Data-Sending Trojan definition
A data-sending trojan is a type of malware. It infiltrates your computer by pretending to be legitimate software. Once inside, the data-sending trojan steals sensitive information from your device and transmits it to a remote hacker.
Most famous data-sending trojans:
Zeus (or Zbot). Perhaps the most well-known data-stealing trojan. Zeus used keylogging and form grabbing to capture login credentials. Most of the stolen info was used for financial fraud. First identified in 2007, Zeus became a prevalent threat, especially because hackers shared the trojan’s source code online.
SpyEye. Emerging around 2010, SpyEye was similar to Zeus in targeting financial information. However, SpyEye had advanced evasion techniques and could disrupt anti-virus software.
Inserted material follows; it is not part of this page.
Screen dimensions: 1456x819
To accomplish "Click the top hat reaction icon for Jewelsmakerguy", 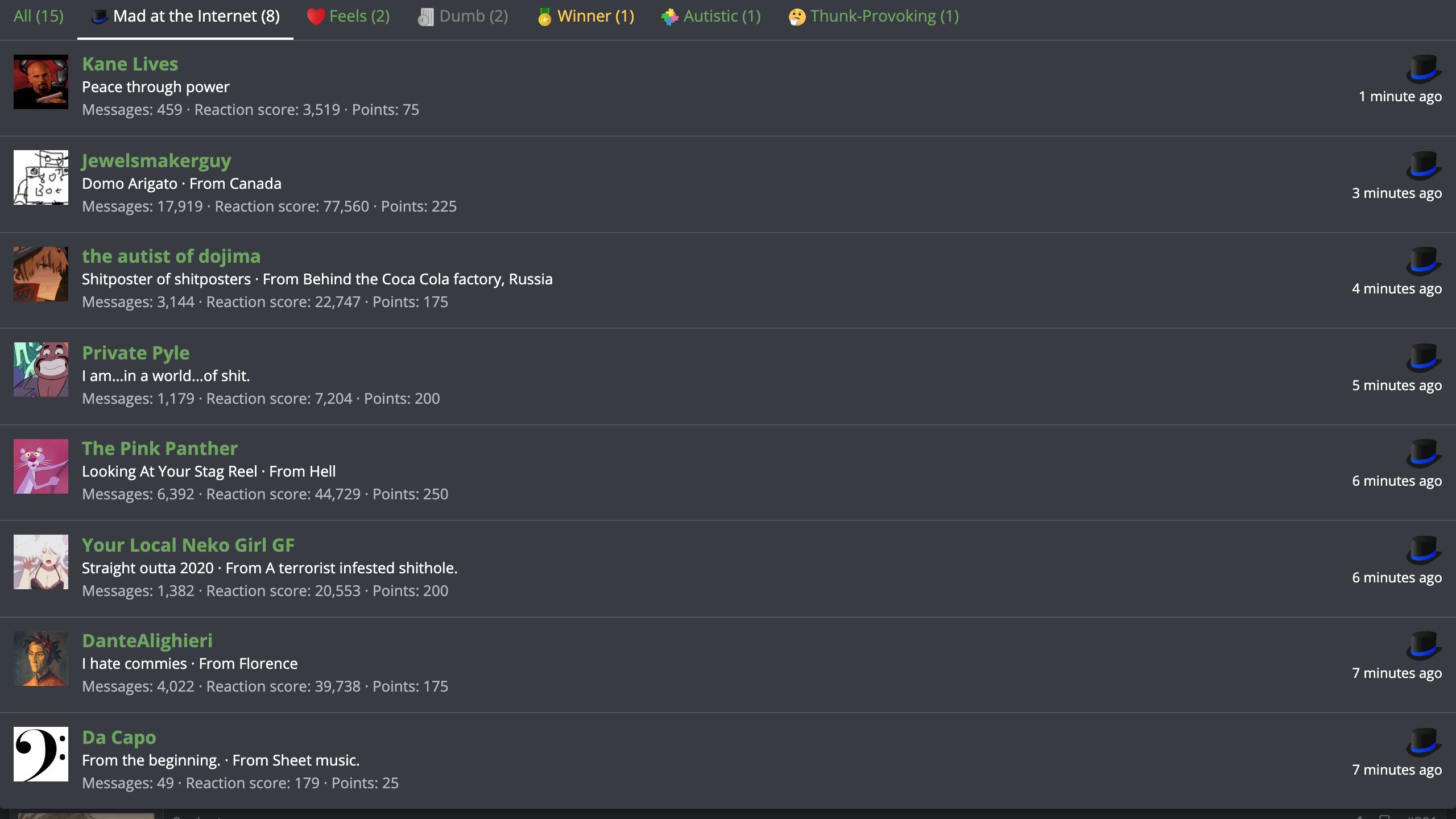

SpyEye and Zeus later merged some of their capabilities, making them even more potent.
Emotet. It started as a banking trojan in 2014 but soon evolved into something way more. It didn’t just infiltrate computers to steal data — Emotet could also drop ransomware and even create botnets.
Dridex. Originating about the same time as Emotet, Dridex was more similar to the previous trojans. Just like SpyEye and Zeus, this malware targeted banking information. It usually infected computers through malicious email attachments, but what set it apart were its sophisticated evasion techniques and the use of exploit kits.
TrickBot. First appearing in 2016, TrickBot started as a banking trojan. However, like many on the list, the malware evolved to do much more. It became known for its flexibility, spreading laterally across networks, stealing credentials, and dropping ransomware.
Ursnif (or Gozi). Ursnif is another banking trojan with capabilities similar to Zeus. Like the others, it stole banking information with keystroke logging and web injection.